• [WHAT YOU HAVE TO DO] Each entry below is to be printed verbatim.

• [RECORDS PROVIDED]
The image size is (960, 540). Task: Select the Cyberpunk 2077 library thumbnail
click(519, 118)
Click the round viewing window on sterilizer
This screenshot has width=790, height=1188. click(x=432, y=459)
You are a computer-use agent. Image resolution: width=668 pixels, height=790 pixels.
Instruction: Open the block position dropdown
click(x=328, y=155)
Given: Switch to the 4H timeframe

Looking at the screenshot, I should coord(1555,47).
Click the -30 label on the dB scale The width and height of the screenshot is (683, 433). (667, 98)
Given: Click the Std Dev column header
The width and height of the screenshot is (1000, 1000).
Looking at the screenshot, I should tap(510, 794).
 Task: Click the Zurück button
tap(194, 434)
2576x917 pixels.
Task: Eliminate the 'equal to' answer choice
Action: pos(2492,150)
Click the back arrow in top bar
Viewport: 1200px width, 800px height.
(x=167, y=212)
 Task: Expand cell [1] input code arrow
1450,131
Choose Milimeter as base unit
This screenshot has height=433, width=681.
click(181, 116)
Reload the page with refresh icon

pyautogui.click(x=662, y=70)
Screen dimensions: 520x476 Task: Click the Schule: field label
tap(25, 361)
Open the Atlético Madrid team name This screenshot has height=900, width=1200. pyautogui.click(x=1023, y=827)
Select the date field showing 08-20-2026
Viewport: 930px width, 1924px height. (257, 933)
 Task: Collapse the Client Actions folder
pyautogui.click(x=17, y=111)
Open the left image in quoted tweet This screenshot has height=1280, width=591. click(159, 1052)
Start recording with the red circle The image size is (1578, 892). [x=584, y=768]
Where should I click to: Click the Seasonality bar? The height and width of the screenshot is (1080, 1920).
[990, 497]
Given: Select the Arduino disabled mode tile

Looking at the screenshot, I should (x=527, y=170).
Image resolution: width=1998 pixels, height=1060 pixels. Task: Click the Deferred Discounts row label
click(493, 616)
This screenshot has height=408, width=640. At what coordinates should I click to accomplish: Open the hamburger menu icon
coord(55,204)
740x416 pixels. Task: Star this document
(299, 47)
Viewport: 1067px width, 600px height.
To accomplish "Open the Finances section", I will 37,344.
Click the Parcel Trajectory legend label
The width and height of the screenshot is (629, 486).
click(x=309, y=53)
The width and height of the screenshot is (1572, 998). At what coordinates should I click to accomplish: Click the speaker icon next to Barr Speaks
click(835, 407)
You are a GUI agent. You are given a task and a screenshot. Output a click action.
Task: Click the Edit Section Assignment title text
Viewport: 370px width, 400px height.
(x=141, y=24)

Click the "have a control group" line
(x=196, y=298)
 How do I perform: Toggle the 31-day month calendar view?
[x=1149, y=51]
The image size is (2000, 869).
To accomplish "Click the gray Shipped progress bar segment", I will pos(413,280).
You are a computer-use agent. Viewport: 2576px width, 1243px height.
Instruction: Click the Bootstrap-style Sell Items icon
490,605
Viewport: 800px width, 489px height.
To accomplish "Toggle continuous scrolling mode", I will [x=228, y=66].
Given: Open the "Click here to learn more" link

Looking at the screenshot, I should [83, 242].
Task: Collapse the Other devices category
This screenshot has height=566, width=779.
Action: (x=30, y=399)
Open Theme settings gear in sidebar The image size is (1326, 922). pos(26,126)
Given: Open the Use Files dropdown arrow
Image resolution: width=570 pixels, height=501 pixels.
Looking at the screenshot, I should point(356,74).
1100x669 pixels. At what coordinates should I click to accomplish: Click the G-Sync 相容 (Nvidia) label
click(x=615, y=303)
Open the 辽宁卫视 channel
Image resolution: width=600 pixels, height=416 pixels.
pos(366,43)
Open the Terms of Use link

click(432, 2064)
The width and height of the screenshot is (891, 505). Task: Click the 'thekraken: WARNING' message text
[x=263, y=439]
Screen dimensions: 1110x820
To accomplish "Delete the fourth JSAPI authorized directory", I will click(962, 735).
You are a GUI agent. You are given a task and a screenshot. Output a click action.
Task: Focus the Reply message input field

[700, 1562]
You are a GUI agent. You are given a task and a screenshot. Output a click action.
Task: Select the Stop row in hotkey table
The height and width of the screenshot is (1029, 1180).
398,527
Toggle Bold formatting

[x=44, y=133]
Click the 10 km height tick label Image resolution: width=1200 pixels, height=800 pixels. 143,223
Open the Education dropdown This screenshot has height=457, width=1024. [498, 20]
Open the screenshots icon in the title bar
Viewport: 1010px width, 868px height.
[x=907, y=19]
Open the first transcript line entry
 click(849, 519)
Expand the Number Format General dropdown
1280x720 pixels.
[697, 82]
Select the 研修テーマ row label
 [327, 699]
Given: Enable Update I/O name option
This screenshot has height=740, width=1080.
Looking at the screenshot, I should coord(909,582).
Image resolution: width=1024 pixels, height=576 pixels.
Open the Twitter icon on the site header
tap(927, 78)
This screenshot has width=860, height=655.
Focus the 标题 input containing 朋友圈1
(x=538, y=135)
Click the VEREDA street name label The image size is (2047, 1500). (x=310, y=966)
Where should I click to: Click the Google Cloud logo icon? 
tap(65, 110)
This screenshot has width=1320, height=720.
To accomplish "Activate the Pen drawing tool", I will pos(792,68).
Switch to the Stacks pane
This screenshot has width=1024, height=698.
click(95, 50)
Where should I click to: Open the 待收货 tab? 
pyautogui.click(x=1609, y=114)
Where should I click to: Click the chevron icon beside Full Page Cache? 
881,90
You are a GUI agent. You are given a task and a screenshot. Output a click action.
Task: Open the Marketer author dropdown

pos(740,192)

• [ANSWER SECTION]
The image size is (960, 540). Task: Select the Cyberpunk 2077 library thumbnail
click(519, 118)
Click the round viewing window on sterilizer
This screenshot has width=790, height=1188. click(x=432, y=459)
You are a computer-use agent. Image resolution: width=668 pixels, height=790 pixels.
Instruction: Open the block position dropdown
click(x=328, y=155)
Given: Switch to the 4H timeframe

Looking at the screenshot, I should coord(1555,47).
Click the -30 label on the dB scale The width and height of the screenshot is (683, 433). (667, 98)
Given: Click the Std Dev column header
The width and height of the screenshot is (1000, 1000).
Looking at the screenshot, I should tap(510, 794).
 Task: Click the Zurück button
tap(194, 434)
2576x917 pixels.
Task: Eliminate the 'equal to' answer choice
Action: pos(2492,150)
Click the back arrow in top bar
Viewport: 1200px width, 800px height.
(x=167, y=212)
 Task: Expand cell [1] input code arrow
1450,131
Choose Milimeter as base unit
This screenshot has height=433, width=681.
click(181, 116)
Reload the page with refresh icon

pyautogui.click(x=662, y=70)
Screen dimensions: 520x476 Task: Click the Schule: field label
tap(25, 361)
Open the Atlético Madrid team name This screenshot has height=900, width=1200. pyautogui.click(x=1023, y=827)
Select the date field showing 08-20-2026
Viewport: 930px width, 1924px height. (257, 933)
 Task: Collapse the Client Actions folder
pyautogui.click(x=17, y=111)
Open the left image in quoted tweet This screenshot has height=1280, width=591. click(159, 1052)
Start recording with the red circle The image size is (1578, 892). [x=584, y=768]
Where should I click to: Click the Seasonality bar? The height and width of the screenshot is (1080, 1920).
[990, 497]
Given: Select the Arduino disabled mode tile

Looking at the screenshot, I should (x=527, y=170).
Image resolution: width=1998 pixels, height=1060 pixels. Task: Click the Deferred Discounts row label
click(493, 616)
This screenshot has height=408, width=640. At what coordinates should I click to accomplish: Open the hamburger menu icon
coord(55,204)
740x416 pixels. Task: Star this document
(299, 47)
Viewport: 1067px width, 600px height.
To accomplish "Open the Finances section", I will 37,344.
Click the Parcel Trajectory legend label
The width and height of the screenshot is (629, 486).
click(x=309, y=53)
The width and height of the screenshot is (1572, 998). At what coordinates should I click to accomplish: Click the speaker icon next to Barr Speaks
click(835, 407)
You are a GUI agent. You are given a task and a screenshot. Output a click action.
Task: Click the Edit Section Assignment title text
Viewport: 370px width, 400px height.
(x=141, y=24)

Click the "have a control group" line
(x=196, y=298)
 How do I perform: Toggle the 31-day month calendar view?
[x=1149, y=51]
The image size is (2000, 869).
To accomplish "Click the gray Shipped progress bar segment", I will pos(413,280).
You are a computer-use agent. Viewport: 2576px width, 1243px height.
Instruction: Click the Bootstrap-style Sell Items icon
490,605
Viewport: 800px width, 489px height.
To accomplish "Toggle continuous scrolling mode", I will [x=228, y=66].
Given: Open the "Click here to learn more" link

Looking at the screenshot, I should [83, 242].
Task: Collapse the Other devices category
This screenshot has height=566, width=779.
Action: (x=30, y=399)
Open Theme settings gear in sidebar The image size is (1326, 922). pos(26,126)
Given: Open the Use Files dropdown arrow
Image resolution: width=570 pixels, height=501 pixels.
Looking at the screenshot, I should point(356,74).
1100x669 pixels. At what coordinates should I click to accomplish: Click the G-Sync 相容 (Nvidia) label
click(x=615, y=303)
Open the 辽宁卫视 channel
Image resolution: width=600 pixels, height=416 pixels.
pos(366,43)
Open the Terms of Use link

click(432, 2064)
The width and height of the screenshot is (891, 505). Task: Click the 'thekraken: WARNING' message text
[x=263, y=439]
Screen dimensions: 1110x820
To accomplish "Delete the fourth JSAPI authorized directory", I will click(962, 735).
You are a GUI agent. You are given a task and a screenshot. Output a click action.
Task: Focus the Reply message input field

[700, 1562]
You are a GUI agent. You are given a task and a screenshot. Output a click action.
Task: Select the Stop row in hotkey table
The height and width of the screenshot is (1029, 1180).
398,527
Toggle Bold formatting

[x=44, y=133]
Click the 10 km height tick label Image resolution: width=1200 pixels, height=800 pixels. 143,223
Open the Education dropdown This screenshot has height=457, width=1024. [498, 20]
Open the screenshots icon in the title bar
Viewport: 1010px width, 868px height.
[x=907, y=19]
Open the first transcript line entry
 click(849, 519)
Expand the Number Format General dropdown
1280x720 pixels.
[697, 82]
Select the 研修テーマ row label
 [327, 699]
Given: Enable Update I/O name option
This screenshot has height=740, width=1080.
Looking at the screenshot, I should coord(909,582).
Image resolution: width=1024 pixels, height=576 pixels.
Open the Twitter icon on the site header
tap(927, 78)
This screenshot has width=860, height=655.
Focus the 标题 input containing 朋友圈1
(x=538, y=135)
Click the VEREDA street name label The image size is (2047, 1500). (x=310, y=966)
Where should I click to: Click the Google Cloud logo icon? 
tap(65, 110)
This screenshot has width=1320, height=720.
To accomplish "Activate the Pen drawing tool", I will pos(792,68).
Switch to the Stacks pane
This screenshot has width=1024, height=698.
click(95, 50)
Where should I click to: Open the 待收货 tab? 
pyautogui.click(x=1609, y=114)
Where should I click to: Click the chevron icon beside Full Page Cache? 
881,90
You are a GUI agent. You are given a task and a screenshot. Output a click action.
Task: Open the Marketer author dropdown

pos(740,192)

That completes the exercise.